» Work to complete
Exact copy, pictures excluded: set down only the lines from the one with "Screen dimensions: 640x398" through the end of the entries, keeping both end lines.

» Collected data
_ _ _ _
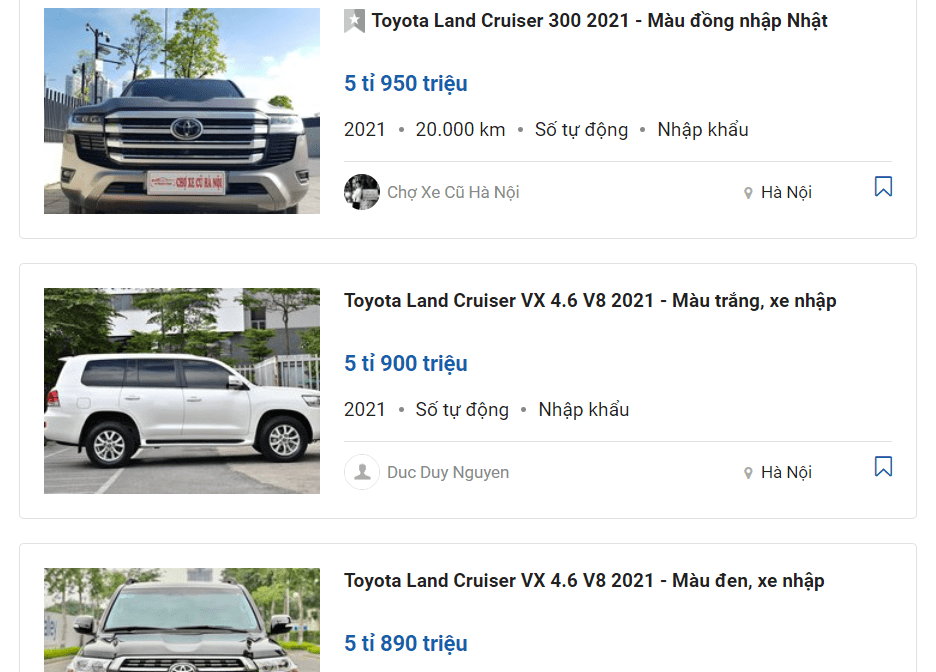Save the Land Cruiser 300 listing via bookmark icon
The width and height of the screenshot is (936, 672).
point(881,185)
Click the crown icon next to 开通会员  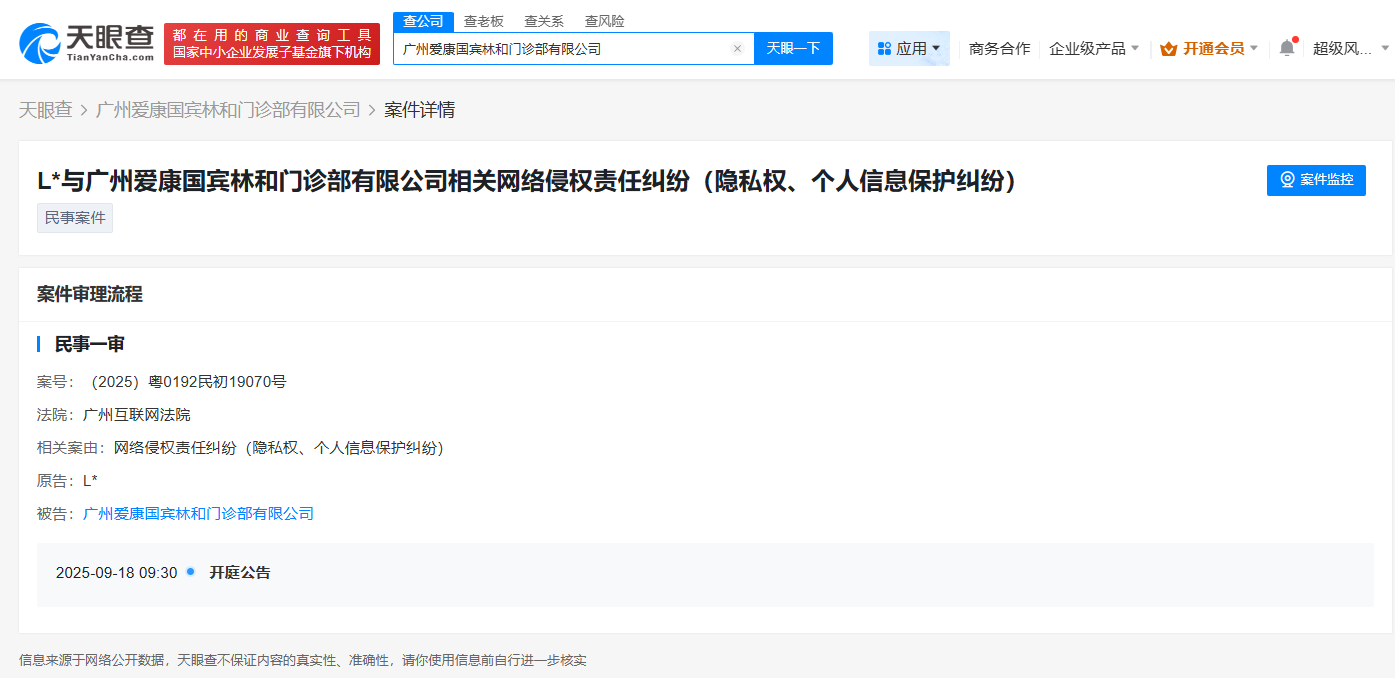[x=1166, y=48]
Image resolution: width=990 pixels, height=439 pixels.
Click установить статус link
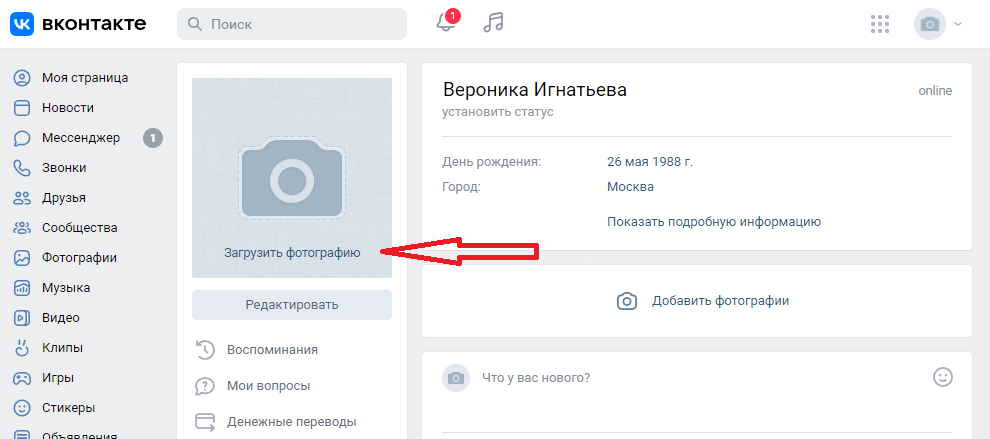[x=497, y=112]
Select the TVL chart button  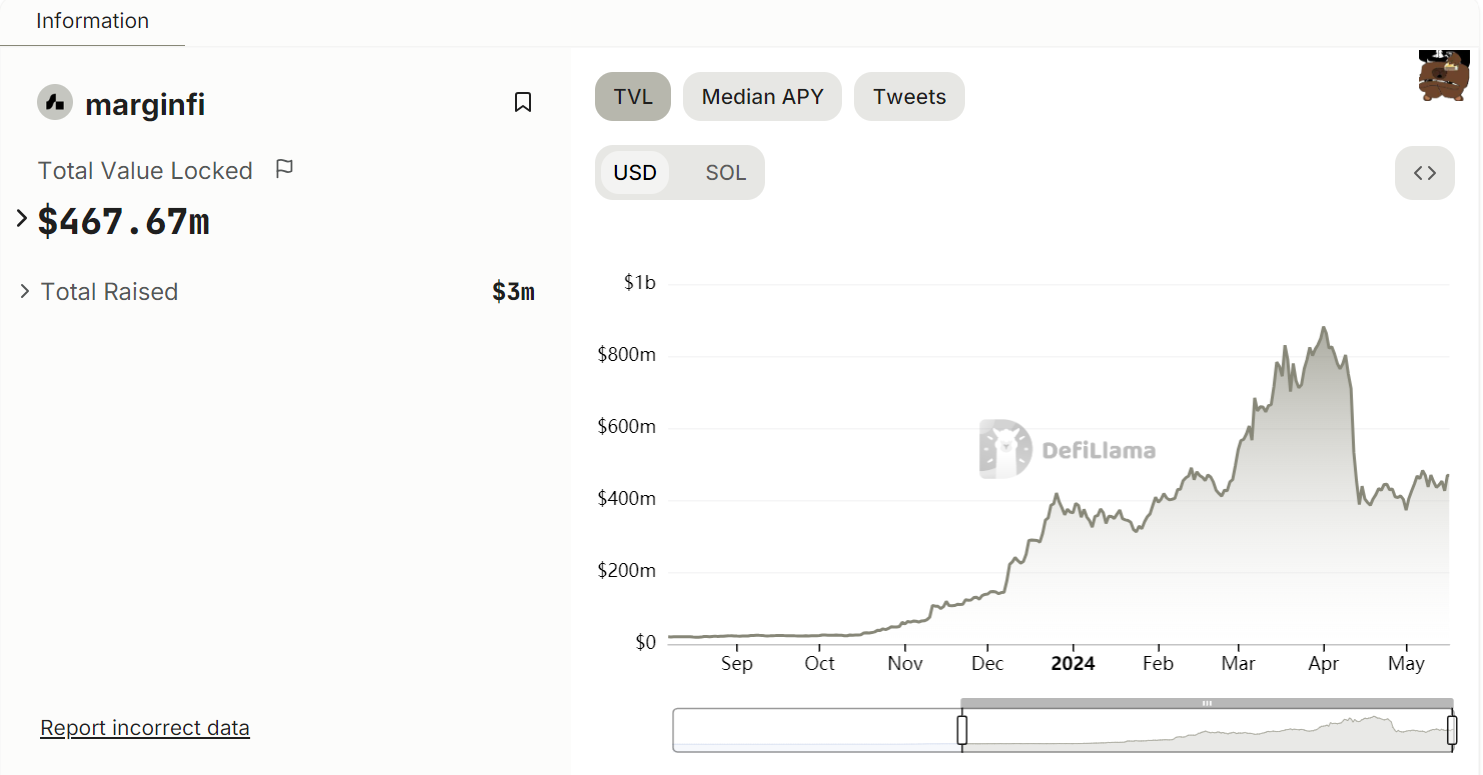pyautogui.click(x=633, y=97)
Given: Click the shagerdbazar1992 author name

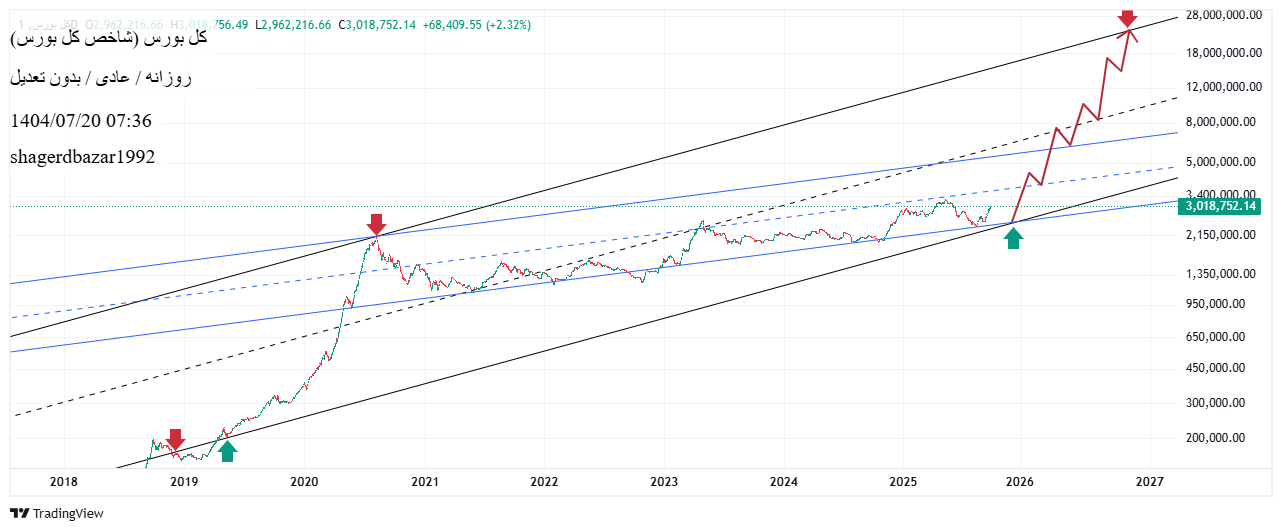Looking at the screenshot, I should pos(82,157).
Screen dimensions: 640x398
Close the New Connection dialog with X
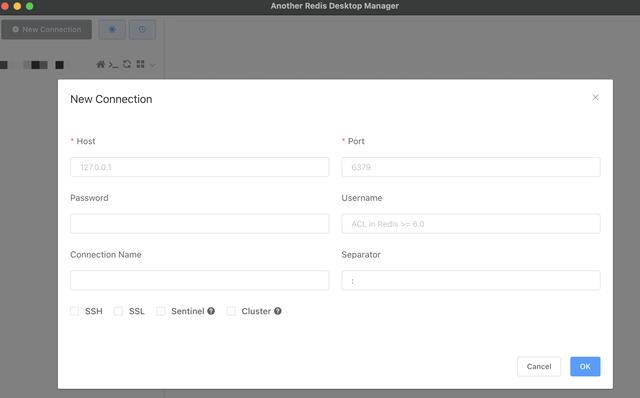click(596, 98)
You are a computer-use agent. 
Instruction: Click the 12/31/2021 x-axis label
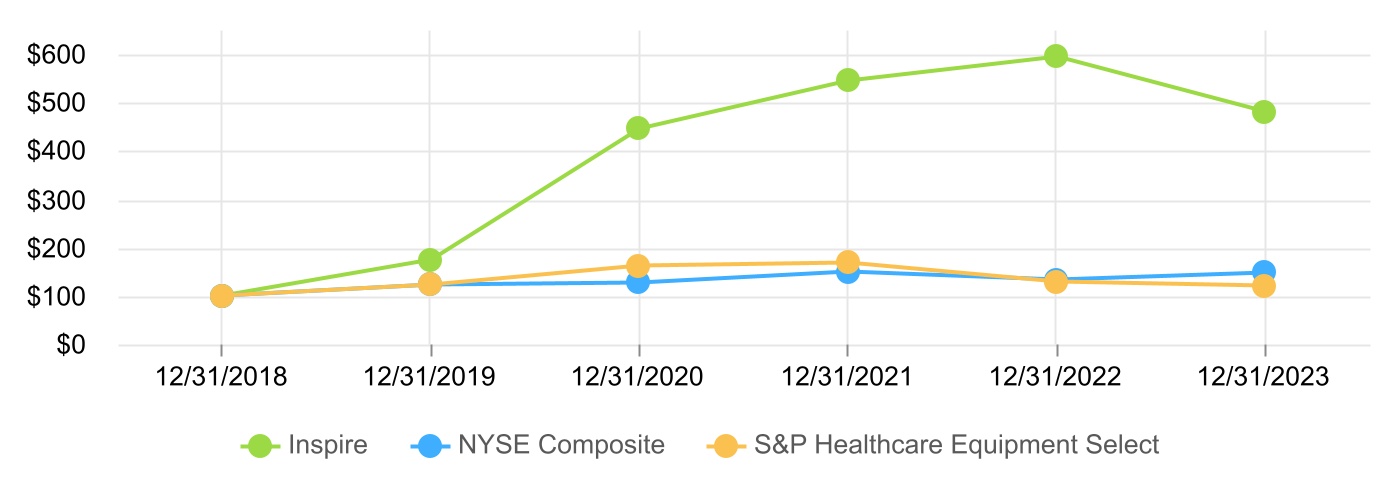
_ _ _ _
» Result
Screen dimensions: 640x398
Close the New Connection dialog with X
click(596, 98)
You are a computer-use agent. 
Instruction: Click the 12/31/2021 x-axis label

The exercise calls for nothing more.